The firestorm surrounding Sony-BMG Entertainment may finally be near its end, as the recording industry giant has agreed to settle lawsuits resulting from its inclusion of spyware-like technology on CDs.
Sony will give customers who purchased an affected disc either cash, a replacement CD or downloadable music, numerous media reported this week. The settlement is in response to a handful of lawsuits filed against the music giant late last year.
A media firestorm erupted in November over the data management applications, forcing Sony recalled CDs containing Extended Copyright Protection (XCP) technology, made by London-based First4Internet.
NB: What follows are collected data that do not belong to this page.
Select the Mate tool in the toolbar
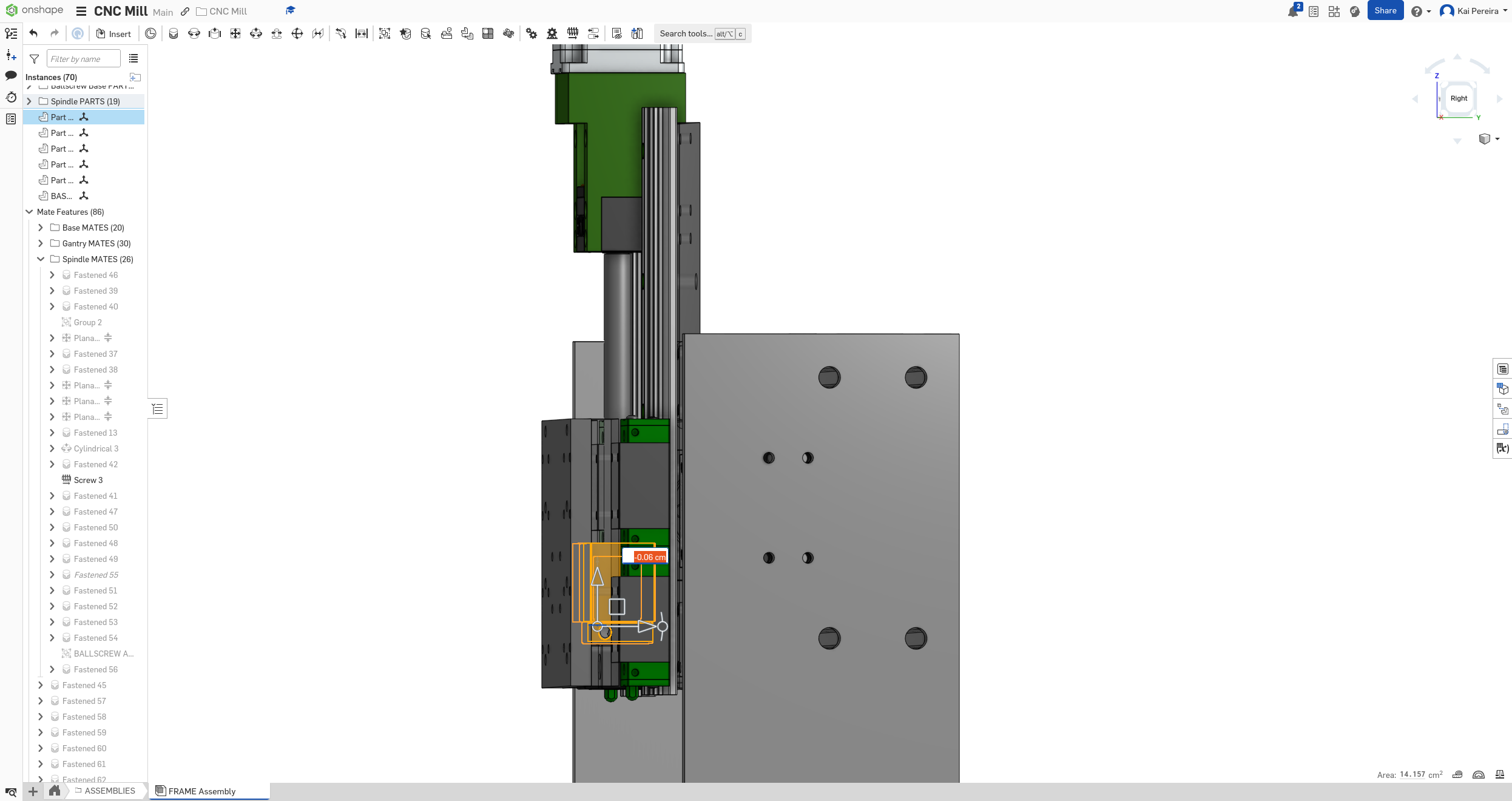Viewport: 1512px width, 801px height. (x=174, y=33)
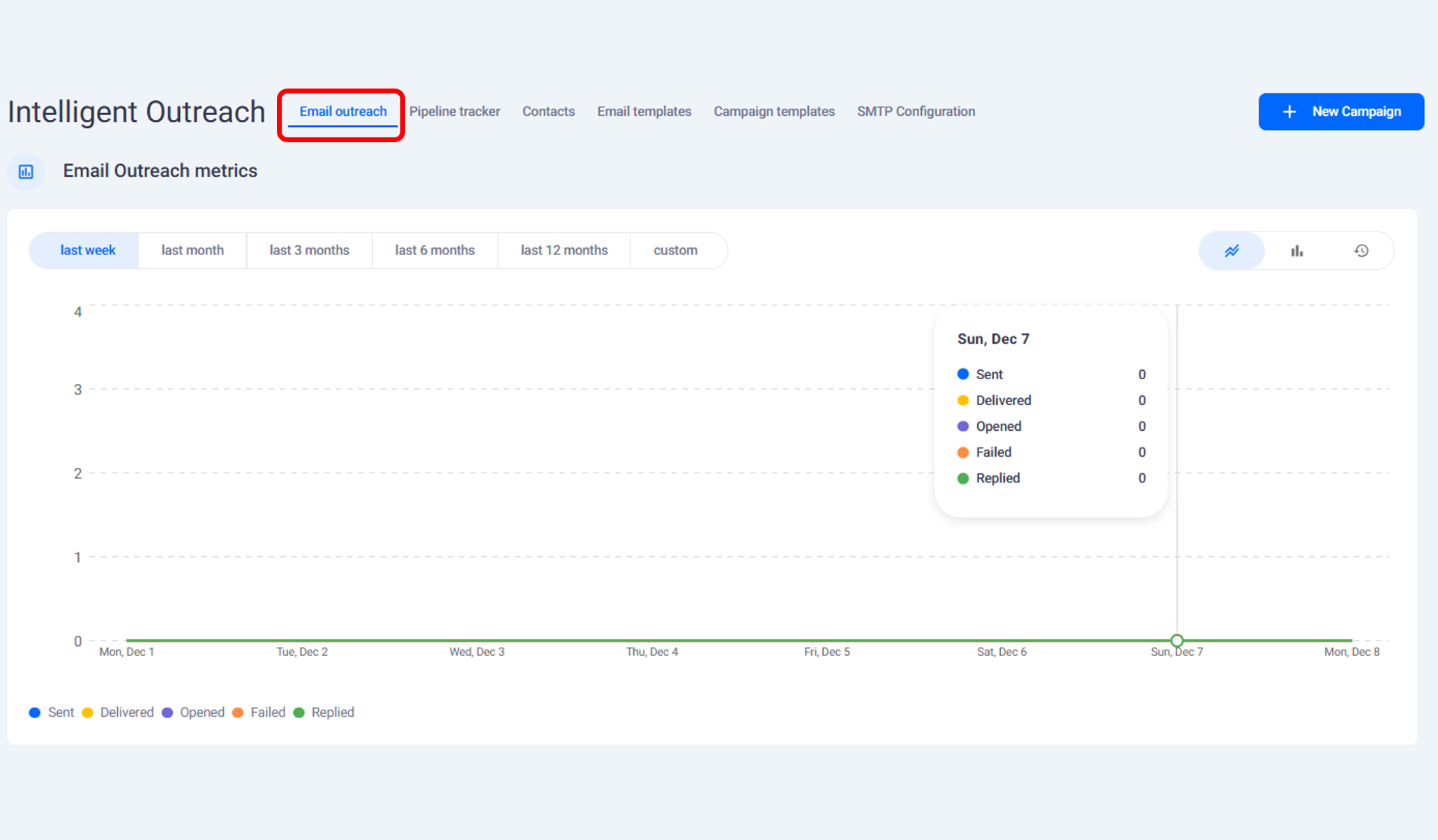Click the plus icon on New Campaign
Viewport: 1438px width, 840px height.
[x=1289, y=112]
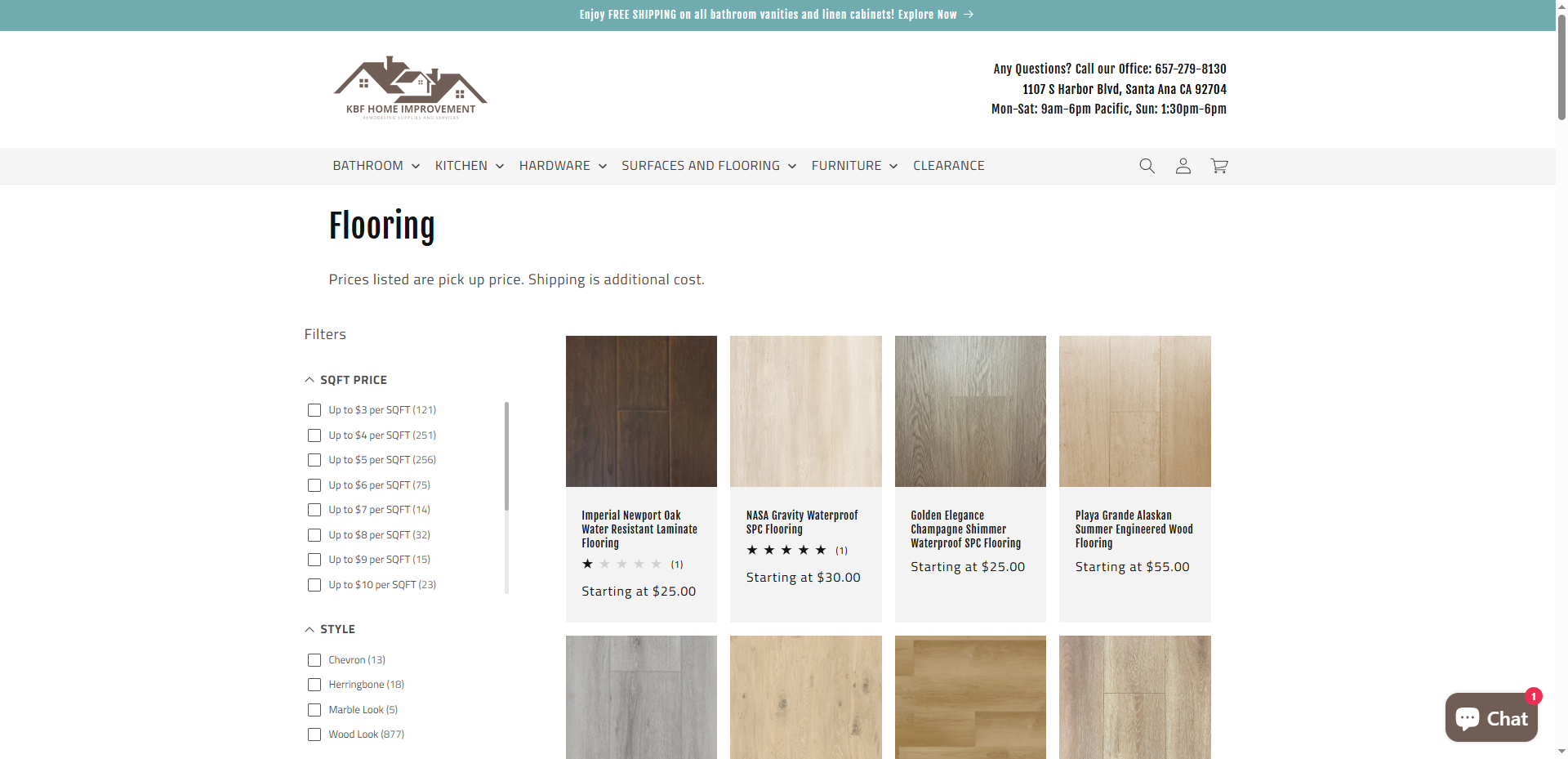This screenshot has height=759, width=1568.
Task: Open Playa Grande Alaskan flooring product
Action: (x=1134, y=529)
The company recently said it will also stop making CDs containing the similar MediaMax, created by Phoenix-based SunnComm.
Both MediaMax and XCP have been found to install software on PCs without warning the user.
Sony's legal troubles worsened in the waning days of 2005, when Texas expanded its lawsuit against the recording company to seek damages caused by MediaMax as well as XCP. State Attorney General Greg Abbott had initially sued Sony in November for its use of XCP, claiming it violated the state's recently enacted anti-spyware law. Private attorneys had also sued Sony on behalf of consumers.
The Electronic Frontier Foundation and Sony jointly announced a software update for MediaMax earlier this month.
A media uproar had forced Sony to offer exchanges for CDs containing XCP technology after Windows security expert Mark Russinovich first disclosed the rootkit technology on his website in late October. Within weeks, new trojans took advantage of the rootkit technology and bloggers disclosed that Sony's uninstall for the XCP also made PCs vulnerable to malicious code.